Nevertheless, by what appears to be the mutual consent of blacks and
whites, the horrors of slavery are rarely confronted head-on in
public settings. In fact, the effects of this "peculiar institution"
are more likely to be minimized. It is often noted, for instance,
that those first Africans were actually indentured servants, not free
but not slaves, and, theoretically, as eligible as white servants to
work themselves out of servitude. But if black sharecroppers could
not work off a perpetual debt in the 20th-century version of
indentured servitude, what chances did Africans forcibly brought here
in the 17th century have?

At a recent fundraiser for the U.S. National Slavery Museum planned
for Fredericksburg, organizers made sure that talk of this most
unsavory practice did not leave a bad taste. "This museum will not
have bad karma," Bill Cosby said at the event, which drew about 1,350
people. L. Douglas Wilder, mayor of Richmond, former Virginia
governor and a driving force behind the museum, told The Post: "We
are not interested in pointing a finger of blame."

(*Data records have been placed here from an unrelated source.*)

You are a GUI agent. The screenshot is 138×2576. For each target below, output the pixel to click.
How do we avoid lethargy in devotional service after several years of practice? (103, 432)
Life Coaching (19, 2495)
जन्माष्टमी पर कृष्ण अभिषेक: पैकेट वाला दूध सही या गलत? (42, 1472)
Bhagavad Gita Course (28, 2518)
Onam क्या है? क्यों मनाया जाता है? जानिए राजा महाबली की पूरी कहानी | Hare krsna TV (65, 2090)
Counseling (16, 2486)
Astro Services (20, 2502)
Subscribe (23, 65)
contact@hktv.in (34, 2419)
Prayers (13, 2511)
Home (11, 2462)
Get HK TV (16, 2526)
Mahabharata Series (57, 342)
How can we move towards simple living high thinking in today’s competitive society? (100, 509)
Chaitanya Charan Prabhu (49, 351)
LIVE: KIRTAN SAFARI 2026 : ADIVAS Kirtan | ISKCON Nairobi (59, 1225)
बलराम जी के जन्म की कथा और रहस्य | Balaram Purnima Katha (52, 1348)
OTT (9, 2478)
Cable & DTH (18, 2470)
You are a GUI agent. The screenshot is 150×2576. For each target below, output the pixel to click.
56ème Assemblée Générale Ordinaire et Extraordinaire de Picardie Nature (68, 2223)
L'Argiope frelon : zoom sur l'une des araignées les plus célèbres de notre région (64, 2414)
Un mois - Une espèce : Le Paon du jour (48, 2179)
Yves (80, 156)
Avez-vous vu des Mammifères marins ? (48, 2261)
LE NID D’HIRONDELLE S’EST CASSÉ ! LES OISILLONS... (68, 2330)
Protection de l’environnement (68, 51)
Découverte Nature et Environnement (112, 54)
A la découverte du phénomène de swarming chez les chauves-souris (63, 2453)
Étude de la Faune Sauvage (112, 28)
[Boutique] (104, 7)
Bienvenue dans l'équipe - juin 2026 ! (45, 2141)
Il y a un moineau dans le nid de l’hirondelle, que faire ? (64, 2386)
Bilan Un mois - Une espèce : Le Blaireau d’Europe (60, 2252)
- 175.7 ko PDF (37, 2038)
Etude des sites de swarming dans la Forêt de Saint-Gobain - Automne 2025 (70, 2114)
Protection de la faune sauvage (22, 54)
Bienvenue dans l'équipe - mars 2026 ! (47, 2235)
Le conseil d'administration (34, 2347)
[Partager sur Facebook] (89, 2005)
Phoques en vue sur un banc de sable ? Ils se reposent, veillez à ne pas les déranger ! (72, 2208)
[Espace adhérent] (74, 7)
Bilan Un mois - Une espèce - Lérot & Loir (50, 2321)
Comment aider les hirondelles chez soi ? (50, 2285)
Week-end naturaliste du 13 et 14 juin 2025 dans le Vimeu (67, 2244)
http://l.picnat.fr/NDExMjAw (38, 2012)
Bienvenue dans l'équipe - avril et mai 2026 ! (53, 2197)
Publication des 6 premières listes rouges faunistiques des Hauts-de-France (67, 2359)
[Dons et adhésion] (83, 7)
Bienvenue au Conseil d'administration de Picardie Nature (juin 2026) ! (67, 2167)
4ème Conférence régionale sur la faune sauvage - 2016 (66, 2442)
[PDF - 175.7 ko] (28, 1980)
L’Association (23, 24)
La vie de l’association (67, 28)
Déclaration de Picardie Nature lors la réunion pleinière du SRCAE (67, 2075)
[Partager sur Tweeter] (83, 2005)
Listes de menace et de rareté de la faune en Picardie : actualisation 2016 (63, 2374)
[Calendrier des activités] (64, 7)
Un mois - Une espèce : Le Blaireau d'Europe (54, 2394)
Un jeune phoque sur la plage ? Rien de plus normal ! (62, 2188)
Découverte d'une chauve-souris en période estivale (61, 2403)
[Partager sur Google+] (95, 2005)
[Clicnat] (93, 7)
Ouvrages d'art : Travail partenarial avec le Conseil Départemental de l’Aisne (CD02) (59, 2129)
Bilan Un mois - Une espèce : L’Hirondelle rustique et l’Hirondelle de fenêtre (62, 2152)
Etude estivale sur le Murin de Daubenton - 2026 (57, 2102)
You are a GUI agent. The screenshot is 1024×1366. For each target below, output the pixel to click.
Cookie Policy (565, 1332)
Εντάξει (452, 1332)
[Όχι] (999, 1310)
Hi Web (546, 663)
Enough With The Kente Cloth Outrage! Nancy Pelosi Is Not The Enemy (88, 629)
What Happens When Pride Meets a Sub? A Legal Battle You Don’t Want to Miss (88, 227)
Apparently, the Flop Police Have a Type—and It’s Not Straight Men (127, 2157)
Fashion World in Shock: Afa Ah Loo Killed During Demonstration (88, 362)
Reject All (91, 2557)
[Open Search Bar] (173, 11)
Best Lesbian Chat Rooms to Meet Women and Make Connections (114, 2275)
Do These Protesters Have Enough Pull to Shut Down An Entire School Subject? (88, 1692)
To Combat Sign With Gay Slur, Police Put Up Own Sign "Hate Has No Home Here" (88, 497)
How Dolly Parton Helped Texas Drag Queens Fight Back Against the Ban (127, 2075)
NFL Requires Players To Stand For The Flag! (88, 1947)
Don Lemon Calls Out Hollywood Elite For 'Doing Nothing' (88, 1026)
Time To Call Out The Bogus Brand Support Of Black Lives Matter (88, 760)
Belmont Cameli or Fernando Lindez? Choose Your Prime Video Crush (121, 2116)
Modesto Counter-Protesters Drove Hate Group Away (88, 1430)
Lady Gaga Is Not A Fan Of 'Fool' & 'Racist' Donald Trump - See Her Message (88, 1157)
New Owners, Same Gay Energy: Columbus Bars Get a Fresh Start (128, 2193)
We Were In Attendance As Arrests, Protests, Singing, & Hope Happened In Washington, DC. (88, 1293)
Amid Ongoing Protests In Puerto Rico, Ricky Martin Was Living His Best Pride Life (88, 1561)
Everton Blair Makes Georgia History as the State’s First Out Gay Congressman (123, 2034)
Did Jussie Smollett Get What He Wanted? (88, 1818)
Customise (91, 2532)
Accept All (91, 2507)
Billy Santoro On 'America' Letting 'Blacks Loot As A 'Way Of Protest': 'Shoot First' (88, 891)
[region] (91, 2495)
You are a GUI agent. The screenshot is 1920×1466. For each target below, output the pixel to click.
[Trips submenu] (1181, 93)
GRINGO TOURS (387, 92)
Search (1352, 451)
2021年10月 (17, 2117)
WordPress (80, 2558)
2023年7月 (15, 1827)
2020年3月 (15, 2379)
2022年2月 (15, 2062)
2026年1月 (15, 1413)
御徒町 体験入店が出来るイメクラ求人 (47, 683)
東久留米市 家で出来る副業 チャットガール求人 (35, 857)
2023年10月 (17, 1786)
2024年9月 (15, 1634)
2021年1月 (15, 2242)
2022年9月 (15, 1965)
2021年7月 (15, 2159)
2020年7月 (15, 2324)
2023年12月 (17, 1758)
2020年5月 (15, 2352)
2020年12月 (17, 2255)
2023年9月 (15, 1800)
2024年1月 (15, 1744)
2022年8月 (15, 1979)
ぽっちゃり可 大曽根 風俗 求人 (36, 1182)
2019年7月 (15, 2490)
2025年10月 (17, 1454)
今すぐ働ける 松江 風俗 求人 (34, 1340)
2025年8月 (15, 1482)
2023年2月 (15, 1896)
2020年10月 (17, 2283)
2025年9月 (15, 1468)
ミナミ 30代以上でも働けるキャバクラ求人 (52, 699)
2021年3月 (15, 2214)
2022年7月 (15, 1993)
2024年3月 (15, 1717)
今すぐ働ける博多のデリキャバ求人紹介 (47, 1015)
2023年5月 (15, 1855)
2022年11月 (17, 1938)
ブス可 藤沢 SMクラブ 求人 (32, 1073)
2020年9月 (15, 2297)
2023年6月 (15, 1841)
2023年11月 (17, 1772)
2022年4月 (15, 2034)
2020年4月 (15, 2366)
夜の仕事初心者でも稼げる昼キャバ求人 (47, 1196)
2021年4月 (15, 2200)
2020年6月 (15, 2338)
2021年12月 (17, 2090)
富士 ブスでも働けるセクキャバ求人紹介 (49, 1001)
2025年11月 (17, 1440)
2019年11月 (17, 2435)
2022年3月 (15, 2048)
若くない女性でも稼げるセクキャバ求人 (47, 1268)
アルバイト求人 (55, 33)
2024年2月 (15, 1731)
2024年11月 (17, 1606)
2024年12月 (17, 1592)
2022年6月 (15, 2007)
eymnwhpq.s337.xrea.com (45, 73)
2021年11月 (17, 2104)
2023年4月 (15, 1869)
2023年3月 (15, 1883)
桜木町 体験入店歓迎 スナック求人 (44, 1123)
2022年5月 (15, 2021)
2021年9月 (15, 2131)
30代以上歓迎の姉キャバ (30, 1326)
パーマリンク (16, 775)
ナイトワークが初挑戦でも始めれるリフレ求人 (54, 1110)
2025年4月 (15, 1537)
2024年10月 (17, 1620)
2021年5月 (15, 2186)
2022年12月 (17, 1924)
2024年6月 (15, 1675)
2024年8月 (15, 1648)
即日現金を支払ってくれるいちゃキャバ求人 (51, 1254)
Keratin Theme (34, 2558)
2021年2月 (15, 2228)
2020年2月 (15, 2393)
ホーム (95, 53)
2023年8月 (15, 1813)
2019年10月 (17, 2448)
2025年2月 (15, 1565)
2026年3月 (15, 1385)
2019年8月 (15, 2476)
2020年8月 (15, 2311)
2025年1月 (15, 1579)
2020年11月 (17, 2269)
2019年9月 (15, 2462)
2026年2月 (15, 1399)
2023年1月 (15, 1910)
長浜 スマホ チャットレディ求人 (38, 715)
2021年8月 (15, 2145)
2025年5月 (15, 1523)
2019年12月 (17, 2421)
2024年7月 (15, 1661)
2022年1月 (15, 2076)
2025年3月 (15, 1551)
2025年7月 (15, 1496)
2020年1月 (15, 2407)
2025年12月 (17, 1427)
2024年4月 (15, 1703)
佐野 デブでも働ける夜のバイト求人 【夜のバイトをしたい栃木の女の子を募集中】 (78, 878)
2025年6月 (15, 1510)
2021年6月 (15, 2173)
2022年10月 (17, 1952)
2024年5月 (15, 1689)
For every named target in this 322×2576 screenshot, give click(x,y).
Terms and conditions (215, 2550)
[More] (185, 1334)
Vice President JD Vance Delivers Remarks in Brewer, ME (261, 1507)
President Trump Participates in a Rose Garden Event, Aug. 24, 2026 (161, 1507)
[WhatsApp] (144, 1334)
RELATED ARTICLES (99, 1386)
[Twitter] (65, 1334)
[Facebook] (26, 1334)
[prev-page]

But the psychological effects of slavery are not so easily dismissed.
The generational echoes of oppression reverberate even today in the
social crisis affecting many black families. And the same term of
disrespect that Rolfe used to describe the slaves has never been more
popular among black youth. The problem, of course, is not so much the
use of the word as the internalization of its meaning: to eschew the
freedom that comes with education and volunteer instead to enslave
oneself with a minstrel-show mentality.

Slavery, if not the slavery museum, most certainly has bad karma.

Johnson, the historian, asks: "Can a nation rise above the injustices
of its origins and, by its moral purpose and performance, atone for
them? In the judgmental scales of history, such grievous wrongs must
be balanced by the erection of a society dedicated to justice and
fairness. Has the United States done this? Has it expiated its
organic sins?"

America lost its soul in Jamestown. It's time to go searching again.